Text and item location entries
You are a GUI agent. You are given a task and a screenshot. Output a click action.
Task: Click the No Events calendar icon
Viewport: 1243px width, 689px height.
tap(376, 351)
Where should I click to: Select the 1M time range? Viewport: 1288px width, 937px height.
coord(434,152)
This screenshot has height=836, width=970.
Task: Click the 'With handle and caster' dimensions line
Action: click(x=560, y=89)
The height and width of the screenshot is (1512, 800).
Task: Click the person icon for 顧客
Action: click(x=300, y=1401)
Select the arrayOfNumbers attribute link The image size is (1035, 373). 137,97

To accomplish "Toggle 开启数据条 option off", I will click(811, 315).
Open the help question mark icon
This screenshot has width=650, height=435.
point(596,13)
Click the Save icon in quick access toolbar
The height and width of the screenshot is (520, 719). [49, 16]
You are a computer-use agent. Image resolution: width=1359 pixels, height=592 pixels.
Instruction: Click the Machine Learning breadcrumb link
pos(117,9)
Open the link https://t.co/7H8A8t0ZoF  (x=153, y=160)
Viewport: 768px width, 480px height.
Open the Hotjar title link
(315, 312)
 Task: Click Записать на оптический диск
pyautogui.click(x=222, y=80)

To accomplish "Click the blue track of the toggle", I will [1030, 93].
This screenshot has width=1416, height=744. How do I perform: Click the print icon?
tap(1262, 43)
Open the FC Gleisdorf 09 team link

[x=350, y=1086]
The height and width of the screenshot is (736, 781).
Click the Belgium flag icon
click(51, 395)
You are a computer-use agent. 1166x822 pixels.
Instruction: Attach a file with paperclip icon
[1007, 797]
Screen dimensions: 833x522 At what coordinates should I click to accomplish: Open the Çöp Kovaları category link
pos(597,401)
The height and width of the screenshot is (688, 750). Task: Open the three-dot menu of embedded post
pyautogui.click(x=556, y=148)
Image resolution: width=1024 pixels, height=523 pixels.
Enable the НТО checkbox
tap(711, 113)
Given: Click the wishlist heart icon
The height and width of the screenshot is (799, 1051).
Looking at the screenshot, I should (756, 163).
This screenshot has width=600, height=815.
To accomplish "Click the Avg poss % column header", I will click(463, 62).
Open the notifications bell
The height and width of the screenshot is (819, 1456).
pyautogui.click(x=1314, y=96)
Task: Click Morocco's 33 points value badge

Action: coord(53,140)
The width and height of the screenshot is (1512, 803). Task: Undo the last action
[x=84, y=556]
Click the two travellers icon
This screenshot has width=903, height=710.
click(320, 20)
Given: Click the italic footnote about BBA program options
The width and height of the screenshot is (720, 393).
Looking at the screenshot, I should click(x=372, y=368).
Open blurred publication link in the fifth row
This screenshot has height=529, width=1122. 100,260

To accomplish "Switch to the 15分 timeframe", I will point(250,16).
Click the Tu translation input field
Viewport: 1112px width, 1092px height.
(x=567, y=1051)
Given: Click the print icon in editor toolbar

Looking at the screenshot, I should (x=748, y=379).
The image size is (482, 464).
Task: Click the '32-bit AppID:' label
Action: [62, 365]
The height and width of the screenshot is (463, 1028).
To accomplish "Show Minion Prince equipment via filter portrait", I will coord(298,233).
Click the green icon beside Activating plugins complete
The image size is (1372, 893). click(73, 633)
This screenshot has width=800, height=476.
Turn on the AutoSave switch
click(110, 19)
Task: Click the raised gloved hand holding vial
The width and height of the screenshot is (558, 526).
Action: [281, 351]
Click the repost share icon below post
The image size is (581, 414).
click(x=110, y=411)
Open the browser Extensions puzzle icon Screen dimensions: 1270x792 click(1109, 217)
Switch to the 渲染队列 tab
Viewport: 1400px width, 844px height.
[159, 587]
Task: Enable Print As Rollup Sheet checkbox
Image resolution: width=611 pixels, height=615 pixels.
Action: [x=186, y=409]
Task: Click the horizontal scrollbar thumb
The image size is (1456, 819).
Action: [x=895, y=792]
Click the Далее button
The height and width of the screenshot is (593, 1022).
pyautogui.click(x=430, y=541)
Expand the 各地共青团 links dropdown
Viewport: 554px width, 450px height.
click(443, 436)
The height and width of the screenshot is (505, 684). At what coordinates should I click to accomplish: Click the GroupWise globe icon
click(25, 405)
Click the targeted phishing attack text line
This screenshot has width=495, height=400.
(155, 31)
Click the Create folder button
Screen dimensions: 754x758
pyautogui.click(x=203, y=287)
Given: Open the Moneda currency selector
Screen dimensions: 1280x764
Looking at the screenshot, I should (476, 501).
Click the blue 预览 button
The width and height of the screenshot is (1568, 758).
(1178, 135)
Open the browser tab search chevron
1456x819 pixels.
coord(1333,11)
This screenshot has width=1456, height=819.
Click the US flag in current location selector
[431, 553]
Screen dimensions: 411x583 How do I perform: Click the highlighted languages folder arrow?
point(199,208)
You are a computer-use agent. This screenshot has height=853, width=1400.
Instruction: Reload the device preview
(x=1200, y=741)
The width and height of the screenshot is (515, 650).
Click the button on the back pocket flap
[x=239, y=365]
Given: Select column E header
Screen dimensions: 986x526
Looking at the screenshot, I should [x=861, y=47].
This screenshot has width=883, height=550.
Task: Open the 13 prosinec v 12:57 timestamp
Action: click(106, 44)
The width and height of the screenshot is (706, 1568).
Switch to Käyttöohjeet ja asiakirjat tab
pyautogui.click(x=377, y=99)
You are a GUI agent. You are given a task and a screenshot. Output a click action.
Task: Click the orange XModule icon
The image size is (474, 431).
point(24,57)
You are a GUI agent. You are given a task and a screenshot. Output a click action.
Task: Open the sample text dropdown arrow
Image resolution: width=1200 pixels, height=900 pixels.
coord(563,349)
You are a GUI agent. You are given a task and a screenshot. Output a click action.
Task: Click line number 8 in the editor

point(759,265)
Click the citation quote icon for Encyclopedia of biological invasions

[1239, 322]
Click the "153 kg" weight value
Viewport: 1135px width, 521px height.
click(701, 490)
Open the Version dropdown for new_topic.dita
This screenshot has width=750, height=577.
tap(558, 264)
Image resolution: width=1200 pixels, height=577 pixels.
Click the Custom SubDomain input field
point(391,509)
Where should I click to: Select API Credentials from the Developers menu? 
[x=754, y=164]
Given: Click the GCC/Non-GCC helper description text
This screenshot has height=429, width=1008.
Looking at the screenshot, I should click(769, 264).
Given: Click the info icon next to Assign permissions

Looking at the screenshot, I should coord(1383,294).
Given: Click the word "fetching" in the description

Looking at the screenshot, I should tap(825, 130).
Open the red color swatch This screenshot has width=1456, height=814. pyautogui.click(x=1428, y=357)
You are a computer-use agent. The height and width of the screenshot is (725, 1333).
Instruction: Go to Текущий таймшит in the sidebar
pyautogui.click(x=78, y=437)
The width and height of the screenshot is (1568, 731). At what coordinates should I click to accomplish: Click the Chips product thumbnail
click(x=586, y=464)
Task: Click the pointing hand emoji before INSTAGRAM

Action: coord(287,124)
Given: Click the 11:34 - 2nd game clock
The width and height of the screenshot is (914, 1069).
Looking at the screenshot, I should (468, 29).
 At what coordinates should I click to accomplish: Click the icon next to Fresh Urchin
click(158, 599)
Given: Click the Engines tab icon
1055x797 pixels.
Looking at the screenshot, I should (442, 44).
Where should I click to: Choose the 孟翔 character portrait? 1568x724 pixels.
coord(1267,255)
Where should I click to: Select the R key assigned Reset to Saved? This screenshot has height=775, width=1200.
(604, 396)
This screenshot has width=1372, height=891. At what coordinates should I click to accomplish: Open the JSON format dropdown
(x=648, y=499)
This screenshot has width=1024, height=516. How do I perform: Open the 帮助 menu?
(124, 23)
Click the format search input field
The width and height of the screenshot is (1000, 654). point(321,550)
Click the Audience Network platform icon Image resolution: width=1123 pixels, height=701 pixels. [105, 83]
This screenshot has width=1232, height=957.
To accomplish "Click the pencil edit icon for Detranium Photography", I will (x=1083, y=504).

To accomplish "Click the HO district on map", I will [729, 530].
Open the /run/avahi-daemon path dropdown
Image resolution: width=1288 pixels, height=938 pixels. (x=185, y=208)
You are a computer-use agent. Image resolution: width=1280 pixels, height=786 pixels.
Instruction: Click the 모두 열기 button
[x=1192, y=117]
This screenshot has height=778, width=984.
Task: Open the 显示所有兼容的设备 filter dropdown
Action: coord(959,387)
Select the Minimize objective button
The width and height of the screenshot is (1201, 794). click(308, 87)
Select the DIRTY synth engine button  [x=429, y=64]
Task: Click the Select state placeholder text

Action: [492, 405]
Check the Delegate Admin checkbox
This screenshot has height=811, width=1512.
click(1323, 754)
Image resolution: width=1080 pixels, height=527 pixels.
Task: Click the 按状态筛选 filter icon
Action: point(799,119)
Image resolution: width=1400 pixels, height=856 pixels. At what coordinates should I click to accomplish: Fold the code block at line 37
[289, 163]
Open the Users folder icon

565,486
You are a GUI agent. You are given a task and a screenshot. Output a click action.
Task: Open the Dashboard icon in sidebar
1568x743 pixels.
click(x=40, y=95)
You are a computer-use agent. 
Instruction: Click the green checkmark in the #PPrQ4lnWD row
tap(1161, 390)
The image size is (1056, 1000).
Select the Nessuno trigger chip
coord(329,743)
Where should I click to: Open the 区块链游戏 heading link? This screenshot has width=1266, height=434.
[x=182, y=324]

■ Task directions: Give the items from the line with "Screen dimensions: 833x522" up to and including the line with "tap(711, 113)" as a two-column CSV with the headers text and answer, one row per item. Put each value in a single quoted field, with line breaks turned into spaces.

■ Result below:
text,answer
"Screen dimensions: 833x522 At what coordinates should I click to accomplish: Open the Çöp Kovaları category link","pos(597,401)"
"The height and width of the screenshot is (688, 750). Task: Open the three-dot menu of embedded post","pyautogui.click(x=556, y=148)"
"Image resolution: width=1024 pixels, height=523 pixels. Enable the НТО checkbox","tap(711, 113)"